**GOAL OF THE EXERCISE:** Starting with the opening line of the material, restate every line word for word, and end on the line containing "Switch to the Transactions".

**TASK INPUT:**
....

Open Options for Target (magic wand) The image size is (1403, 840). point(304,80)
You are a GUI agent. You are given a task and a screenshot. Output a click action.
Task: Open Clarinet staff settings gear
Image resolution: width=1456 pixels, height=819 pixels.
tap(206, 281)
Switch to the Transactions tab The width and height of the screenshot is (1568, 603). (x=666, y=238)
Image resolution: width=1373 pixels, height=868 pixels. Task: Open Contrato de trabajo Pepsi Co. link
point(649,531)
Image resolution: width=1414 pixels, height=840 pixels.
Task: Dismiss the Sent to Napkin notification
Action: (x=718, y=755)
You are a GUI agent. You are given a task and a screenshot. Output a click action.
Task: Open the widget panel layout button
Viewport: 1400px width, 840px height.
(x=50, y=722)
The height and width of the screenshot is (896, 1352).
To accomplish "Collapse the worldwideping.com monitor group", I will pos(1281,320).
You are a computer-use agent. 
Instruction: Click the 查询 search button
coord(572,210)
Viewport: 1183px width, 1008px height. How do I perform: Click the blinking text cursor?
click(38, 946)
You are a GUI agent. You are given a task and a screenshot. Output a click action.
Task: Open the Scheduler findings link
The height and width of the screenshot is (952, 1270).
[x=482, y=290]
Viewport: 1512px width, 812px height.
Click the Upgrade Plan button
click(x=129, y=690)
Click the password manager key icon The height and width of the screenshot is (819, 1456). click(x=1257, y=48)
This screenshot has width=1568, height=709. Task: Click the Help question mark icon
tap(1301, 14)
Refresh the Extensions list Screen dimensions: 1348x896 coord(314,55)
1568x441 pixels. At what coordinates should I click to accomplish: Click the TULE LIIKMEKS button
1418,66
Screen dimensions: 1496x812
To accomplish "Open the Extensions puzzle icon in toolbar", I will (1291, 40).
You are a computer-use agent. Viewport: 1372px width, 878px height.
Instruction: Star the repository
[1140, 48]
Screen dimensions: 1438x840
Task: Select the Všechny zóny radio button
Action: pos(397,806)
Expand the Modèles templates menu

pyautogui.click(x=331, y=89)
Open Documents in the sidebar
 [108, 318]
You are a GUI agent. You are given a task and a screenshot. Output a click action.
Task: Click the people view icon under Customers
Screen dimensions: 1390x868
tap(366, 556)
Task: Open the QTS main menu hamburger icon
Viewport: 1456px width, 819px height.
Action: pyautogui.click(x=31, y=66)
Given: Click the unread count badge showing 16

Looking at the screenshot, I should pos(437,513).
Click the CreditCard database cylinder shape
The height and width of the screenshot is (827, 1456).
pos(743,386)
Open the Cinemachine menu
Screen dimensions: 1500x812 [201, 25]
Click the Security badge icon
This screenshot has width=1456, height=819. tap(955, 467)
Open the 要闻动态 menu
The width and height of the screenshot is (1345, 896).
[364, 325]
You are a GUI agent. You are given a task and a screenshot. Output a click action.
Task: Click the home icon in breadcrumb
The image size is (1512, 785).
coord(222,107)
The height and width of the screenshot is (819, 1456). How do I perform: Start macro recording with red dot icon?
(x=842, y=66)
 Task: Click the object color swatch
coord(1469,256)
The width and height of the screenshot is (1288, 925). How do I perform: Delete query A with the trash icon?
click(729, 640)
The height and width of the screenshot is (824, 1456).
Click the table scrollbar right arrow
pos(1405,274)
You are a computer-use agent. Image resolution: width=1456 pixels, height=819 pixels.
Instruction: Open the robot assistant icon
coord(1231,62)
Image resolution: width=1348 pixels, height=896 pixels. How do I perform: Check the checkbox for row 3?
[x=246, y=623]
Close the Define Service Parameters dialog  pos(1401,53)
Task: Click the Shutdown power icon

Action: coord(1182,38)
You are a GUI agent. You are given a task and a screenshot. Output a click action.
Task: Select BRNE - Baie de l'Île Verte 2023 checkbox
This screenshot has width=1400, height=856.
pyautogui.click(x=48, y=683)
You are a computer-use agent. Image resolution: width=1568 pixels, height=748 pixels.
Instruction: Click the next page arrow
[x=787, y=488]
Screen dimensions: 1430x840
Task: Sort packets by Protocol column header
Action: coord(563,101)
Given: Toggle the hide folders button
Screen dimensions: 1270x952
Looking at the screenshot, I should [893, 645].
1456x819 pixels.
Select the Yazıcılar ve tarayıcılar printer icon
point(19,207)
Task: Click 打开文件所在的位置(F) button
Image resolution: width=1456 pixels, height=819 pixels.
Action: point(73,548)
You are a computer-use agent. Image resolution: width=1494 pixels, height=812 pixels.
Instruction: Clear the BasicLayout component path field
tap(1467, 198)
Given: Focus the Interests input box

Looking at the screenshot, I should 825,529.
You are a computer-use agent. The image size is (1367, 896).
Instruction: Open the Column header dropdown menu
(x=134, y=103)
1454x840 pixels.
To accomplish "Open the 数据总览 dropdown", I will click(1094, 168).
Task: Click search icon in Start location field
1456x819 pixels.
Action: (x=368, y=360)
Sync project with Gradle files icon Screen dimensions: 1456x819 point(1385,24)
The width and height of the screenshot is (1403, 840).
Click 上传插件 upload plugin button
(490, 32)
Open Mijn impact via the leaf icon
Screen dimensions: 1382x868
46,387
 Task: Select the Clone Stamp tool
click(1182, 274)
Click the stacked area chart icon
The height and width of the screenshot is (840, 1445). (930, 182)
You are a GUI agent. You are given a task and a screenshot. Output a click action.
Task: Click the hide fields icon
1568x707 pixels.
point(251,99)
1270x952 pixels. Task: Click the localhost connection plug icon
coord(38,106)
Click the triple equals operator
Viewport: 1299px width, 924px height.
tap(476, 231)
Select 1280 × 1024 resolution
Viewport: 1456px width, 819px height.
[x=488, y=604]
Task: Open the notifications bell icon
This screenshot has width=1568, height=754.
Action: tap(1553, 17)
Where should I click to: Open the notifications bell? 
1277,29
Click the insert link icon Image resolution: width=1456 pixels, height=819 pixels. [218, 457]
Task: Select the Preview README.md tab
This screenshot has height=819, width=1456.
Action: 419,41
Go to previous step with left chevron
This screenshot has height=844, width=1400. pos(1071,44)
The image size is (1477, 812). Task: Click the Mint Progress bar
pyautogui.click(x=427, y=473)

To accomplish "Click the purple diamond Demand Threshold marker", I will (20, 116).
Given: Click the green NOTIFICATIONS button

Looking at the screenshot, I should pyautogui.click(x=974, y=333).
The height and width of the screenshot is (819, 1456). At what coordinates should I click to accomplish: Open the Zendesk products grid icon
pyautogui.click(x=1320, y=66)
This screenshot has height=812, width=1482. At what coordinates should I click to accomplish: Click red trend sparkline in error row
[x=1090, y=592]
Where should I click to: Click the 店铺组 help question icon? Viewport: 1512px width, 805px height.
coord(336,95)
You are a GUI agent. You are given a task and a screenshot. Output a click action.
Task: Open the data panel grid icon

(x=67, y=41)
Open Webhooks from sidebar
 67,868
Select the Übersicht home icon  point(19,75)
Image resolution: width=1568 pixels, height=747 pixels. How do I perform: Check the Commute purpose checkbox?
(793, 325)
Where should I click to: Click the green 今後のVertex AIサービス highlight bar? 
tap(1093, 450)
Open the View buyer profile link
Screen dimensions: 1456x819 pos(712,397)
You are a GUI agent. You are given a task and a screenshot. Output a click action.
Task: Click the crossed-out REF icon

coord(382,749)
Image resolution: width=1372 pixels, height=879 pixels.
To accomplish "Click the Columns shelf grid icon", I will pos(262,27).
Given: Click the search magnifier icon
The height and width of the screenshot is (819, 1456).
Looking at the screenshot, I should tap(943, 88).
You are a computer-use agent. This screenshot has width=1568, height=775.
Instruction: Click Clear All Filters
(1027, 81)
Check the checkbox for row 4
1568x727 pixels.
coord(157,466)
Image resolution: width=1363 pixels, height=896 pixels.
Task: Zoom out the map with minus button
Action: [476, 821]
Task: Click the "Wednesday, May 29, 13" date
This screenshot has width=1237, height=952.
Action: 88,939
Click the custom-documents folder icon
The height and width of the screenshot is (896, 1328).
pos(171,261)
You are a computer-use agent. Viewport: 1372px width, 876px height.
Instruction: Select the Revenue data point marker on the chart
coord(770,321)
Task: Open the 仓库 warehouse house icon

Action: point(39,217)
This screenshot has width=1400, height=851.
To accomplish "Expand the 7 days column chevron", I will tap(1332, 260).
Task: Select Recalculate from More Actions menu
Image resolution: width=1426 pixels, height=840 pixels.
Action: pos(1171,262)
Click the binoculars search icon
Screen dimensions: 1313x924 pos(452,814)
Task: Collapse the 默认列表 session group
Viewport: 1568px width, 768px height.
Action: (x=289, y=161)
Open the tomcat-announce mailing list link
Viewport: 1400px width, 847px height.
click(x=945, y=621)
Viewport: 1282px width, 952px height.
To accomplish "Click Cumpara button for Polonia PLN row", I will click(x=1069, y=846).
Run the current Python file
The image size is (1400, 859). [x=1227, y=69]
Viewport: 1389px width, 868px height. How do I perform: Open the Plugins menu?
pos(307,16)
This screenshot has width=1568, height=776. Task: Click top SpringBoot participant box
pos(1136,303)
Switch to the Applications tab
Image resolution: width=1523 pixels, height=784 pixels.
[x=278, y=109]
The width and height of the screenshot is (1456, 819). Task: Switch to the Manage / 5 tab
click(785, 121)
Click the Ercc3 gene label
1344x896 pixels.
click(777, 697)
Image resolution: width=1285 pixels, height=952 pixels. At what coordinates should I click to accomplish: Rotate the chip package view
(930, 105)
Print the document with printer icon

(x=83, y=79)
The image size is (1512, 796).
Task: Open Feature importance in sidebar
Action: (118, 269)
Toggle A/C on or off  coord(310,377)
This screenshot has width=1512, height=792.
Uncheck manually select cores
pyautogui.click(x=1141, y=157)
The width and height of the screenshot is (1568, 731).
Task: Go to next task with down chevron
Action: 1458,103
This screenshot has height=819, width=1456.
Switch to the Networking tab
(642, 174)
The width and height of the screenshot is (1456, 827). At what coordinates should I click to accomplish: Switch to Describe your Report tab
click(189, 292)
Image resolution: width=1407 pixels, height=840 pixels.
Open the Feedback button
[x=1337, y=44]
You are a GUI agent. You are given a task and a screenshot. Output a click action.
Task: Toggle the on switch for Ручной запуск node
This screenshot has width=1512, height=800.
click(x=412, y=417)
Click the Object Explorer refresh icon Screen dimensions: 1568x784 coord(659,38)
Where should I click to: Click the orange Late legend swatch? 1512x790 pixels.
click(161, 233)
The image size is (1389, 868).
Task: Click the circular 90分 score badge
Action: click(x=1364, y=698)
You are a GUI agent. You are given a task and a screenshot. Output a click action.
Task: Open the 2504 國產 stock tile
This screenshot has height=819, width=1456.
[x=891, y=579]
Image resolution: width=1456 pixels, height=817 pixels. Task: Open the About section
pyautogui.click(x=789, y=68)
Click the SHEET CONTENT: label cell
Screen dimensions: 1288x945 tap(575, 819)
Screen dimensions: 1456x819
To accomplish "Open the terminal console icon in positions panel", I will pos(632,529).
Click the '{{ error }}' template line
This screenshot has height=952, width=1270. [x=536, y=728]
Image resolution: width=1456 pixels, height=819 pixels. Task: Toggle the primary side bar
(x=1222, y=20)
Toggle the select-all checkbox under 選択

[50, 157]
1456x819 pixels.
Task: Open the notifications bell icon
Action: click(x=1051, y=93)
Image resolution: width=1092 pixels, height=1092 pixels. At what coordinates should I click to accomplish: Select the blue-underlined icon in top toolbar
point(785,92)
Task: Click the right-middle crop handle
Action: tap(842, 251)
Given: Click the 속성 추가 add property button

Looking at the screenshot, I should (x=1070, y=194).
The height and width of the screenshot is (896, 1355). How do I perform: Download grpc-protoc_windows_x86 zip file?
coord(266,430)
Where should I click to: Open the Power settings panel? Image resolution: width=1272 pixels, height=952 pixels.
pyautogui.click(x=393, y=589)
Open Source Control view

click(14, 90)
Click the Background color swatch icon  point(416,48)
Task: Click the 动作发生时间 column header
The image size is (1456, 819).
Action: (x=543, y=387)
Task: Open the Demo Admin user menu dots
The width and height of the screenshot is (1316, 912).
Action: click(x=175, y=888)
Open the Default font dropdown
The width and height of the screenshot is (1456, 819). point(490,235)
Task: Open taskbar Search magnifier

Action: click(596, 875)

....

**YOUR RESPONSE:**
Open Options for Target (magic wand) The image size is (1403, 840). point(304,80)
You are a GUI agent. You are given a task and a screenshot. Output a click action.
Task: Open Clarinet staff settings gear
Image resolution: width=1456 pixels, height=819 pixels.
tap(206, 281)
Switch to the Transactions tab The width and height of the screenshot is (1568, 603). (x=666, y=238)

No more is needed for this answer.